Hoberman A, Wald E R, Reynolds E A, Penchansky L, Charron M
Department of Pediatrics, University of Pittsburgh School of Medicine, PA, USA.
Pediatr Infect Dis J. 1996 Apr;15(4):304-9. doi: 10.1097/00006454-199604000-00005.
To determine whether the absence of pyuria on the enhanced urinalysis can be used to eliminate the diagnosis of urinary tract infection, avoiding the need for urine culture and sparing large health care expenditures.
Results of an enhanced urinalysis (hemocytometer counts and interpretation of Gram-stained smears) performed on uncentrifuged urine specimens obtained by catheter were correlated with urine cultures in young febrile children at the Children's Hospital of Pittsburgh Emergency Department. In a group of 4253 children (95% febrile) less than 2 years of age, pyuria was defined as > or = 10 white blood cells/mm3, bacteriuria as any bacteria on any of 10 oil immersion fields in a Gram-stained smear and a positive culture as > or = 50,000 colony-forming units/ml. A subgroup of 153 children with their first diagnosed urinary tract infection were enrolled in a separate treatment trial, acute phase reactants (peripheral white blood cell count, erythrocyte sedimentation rate and C-reactive protein) were obtained and 99Tc-dimercaptosuccinic acid renal scans were performed.
The presence of either pyuria or bacteriuria and the presence of both pyuria and bacteriuria have the highest sensitivity (95%) and positive predictive value (85%), respectively, for identifying positive urine cultures. Because a white blood cell count in a hemocytometer is the technically simpler component of the enhanced urinalysis, we chose to analyze the false negative results and achievable cost savings of using pyuria alone as the sole criterion for omitting urine cultures. If in this study urine cultures had been performed only on specimens from children who had pyuria or were managed presumptively with antibiotics, cultures of 2600 (61%) specimens would have been avoided. Twenty-two of 212 patients with positive urine cultures would not have been identified initially. However, based on interpretation of acute phase reactants, initial 99Tc-dimercaptosuccinic acid scan results, response to management and incidence of renal scarring 6 months later, 14 of the 22 patients most likely had asymptomatic bacteriuria and fever from another cause. The remaining 8 patients probably had early urinary tract infection.

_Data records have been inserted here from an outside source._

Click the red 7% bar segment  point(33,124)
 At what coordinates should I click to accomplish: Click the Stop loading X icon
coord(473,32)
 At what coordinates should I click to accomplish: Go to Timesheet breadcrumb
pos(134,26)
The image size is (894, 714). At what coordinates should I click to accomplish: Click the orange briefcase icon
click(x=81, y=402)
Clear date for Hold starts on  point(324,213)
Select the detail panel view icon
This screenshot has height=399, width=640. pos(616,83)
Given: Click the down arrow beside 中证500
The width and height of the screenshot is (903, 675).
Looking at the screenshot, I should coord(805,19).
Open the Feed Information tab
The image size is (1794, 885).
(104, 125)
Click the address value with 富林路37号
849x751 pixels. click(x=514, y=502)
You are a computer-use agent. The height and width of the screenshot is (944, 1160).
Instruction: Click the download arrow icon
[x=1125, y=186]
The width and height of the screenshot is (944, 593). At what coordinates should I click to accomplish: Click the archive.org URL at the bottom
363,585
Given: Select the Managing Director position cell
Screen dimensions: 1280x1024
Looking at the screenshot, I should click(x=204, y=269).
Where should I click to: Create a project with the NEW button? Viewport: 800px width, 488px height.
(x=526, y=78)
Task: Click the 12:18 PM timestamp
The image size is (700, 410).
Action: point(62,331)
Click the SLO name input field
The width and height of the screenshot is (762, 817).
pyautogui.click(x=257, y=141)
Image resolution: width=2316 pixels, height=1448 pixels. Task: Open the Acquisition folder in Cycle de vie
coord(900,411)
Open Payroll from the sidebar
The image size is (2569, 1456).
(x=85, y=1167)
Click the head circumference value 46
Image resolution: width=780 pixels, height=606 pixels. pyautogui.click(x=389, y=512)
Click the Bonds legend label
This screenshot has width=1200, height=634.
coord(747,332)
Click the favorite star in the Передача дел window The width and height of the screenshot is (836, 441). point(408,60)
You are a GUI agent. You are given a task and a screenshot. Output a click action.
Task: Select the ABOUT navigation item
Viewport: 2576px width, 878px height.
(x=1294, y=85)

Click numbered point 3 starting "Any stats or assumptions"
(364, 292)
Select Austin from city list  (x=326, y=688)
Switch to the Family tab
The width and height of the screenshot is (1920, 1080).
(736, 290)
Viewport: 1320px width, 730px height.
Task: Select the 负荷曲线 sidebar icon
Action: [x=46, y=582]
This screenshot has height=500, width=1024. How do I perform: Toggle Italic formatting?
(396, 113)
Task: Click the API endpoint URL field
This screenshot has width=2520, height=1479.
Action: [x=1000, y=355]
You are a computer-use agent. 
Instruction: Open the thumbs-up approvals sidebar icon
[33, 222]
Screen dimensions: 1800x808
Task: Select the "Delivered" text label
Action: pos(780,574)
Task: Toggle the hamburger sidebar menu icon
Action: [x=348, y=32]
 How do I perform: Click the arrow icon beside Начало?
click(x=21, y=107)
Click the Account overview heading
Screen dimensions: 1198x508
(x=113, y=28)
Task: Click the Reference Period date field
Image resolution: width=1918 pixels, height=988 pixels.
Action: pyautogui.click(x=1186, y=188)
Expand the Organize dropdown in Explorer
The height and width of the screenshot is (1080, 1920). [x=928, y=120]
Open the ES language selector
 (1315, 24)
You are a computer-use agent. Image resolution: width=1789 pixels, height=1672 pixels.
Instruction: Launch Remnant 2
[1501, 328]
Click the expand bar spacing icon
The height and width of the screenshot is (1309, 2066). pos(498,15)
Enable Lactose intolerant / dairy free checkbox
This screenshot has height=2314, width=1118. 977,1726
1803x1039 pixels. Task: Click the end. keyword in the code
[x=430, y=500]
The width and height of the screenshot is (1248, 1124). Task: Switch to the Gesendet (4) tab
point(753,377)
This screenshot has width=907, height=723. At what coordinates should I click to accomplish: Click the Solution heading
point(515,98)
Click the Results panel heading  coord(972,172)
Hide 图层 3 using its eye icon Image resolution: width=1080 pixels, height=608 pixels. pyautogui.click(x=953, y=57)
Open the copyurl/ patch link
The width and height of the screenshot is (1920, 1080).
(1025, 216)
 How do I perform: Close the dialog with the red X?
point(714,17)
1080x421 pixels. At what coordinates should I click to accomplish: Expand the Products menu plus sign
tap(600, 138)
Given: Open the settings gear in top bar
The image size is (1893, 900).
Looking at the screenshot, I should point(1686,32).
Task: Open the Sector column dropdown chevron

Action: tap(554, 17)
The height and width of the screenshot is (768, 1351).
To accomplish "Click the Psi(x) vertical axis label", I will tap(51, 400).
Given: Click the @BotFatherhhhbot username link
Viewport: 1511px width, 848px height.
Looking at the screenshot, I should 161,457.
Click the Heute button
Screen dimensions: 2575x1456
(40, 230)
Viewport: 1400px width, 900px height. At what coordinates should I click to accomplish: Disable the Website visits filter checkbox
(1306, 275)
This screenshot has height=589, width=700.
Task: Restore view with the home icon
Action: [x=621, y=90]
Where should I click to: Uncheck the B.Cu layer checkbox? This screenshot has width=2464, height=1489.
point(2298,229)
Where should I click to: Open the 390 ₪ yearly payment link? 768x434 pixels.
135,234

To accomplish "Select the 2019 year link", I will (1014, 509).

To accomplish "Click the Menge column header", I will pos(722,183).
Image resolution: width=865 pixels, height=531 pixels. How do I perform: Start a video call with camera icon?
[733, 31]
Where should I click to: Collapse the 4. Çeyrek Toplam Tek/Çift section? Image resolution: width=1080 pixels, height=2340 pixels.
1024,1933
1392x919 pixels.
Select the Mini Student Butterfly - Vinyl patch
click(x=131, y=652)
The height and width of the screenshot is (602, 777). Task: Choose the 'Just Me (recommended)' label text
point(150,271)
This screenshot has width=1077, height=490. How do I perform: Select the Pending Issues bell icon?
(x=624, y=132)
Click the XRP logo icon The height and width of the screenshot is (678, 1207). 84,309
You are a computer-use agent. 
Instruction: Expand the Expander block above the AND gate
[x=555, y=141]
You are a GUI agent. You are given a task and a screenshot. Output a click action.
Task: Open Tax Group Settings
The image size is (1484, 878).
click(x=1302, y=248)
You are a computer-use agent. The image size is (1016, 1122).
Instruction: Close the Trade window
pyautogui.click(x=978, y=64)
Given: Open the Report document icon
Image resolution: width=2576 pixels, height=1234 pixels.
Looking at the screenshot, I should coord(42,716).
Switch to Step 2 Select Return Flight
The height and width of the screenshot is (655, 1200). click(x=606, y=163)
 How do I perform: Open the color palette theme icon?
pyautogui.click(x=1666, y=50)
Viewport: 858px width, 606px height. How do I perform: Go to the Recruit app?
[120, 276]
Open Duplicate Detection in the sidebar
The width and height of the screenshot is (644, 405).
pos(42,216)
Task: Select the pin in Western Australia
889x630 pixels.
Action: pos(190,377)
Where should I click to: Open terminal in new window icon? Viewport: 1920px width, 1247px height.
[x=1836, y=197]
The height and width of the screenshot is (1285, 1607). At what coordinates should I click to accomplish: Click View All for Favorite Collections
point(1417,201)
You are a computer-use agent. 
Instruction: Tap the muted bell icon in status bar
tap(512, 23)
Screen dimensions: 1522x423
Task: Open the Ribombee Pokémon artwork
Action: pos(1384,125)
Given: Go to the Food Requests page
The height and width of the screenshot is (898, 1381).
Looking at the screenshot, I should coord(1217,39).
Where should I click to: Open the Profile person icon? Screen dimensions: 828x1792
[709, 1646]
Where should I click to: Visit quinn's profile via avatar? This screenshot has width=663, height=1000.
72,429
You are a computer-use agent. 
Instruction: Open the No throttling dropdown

The analysis of urine samples obtained by catheter for the presence of significant pyuria (> or = 10 white blood cells/mm3) can be used to guide decisions regarding the need for urine culture in young febrile children.
确定强化尿液分析中无脓尿是否可用于排除尿路感染的诊断,从而避免进行尿培养并节省大量医疗费用。
对匹兹堡儿童医院急诊科发热幼儿通过导尿管获取的未离心尿液标本进行强化尿液分析(血细胞计数和革兰氏染色涂片解读)的结果与尿培养结果相关联。在一组4253名2岁以下儿童(95%发热)中,脓尿定义为白细胞≥10个/mm³,菌尿定义为革兰氏染色涂片中10个油镜视野中的任何细菌,阳性培养定义为菌落形成单位≥50,000/ml。153名首次诊断为尿路感染的儿童亚组被纳入一项单独的治疗试验,检测急性期反应物(外周白细胞计数、红细胞沉降率和C反应蛋白)并进行99锝-二巯基丁二酸肾扫描。
脓尿或菌尿的存在以及脓尿和菌尿同时存在分别对识别阳性尿培养具有最高的敏感性(95%)和阳性预测值(85%)。由于血细胞计数是强化尿液分析中技术上更简单的组成部分,我们选择分析仅将脓尿作为省略尿培养的唯一标准时的假阴性结果和可实现的成本节省。如果在本研究中仅对有脓尿或接受抗生素经验性治疗的儿童标本进行尿培养,2600份(61%)标本的培养可被避免。212名尿培养阳性患者中有22名最初不会被识别。然而,根据急性期反应物的解读、最初的99锝-二巯基丁二酸扫描结果、治疗反应以及6个月后肾瘢痕形成的发生率,22名患者中有14名很可能有无症状菌尿且发热由其他原因引起。其余8名患者可能患有早期尿路感染。
对通过导尿管获取的尿液样本进行显著脓尿(≥10个白细胞/mm³)分析可用于指导发热幼儿是否需要进行尿培养的决策。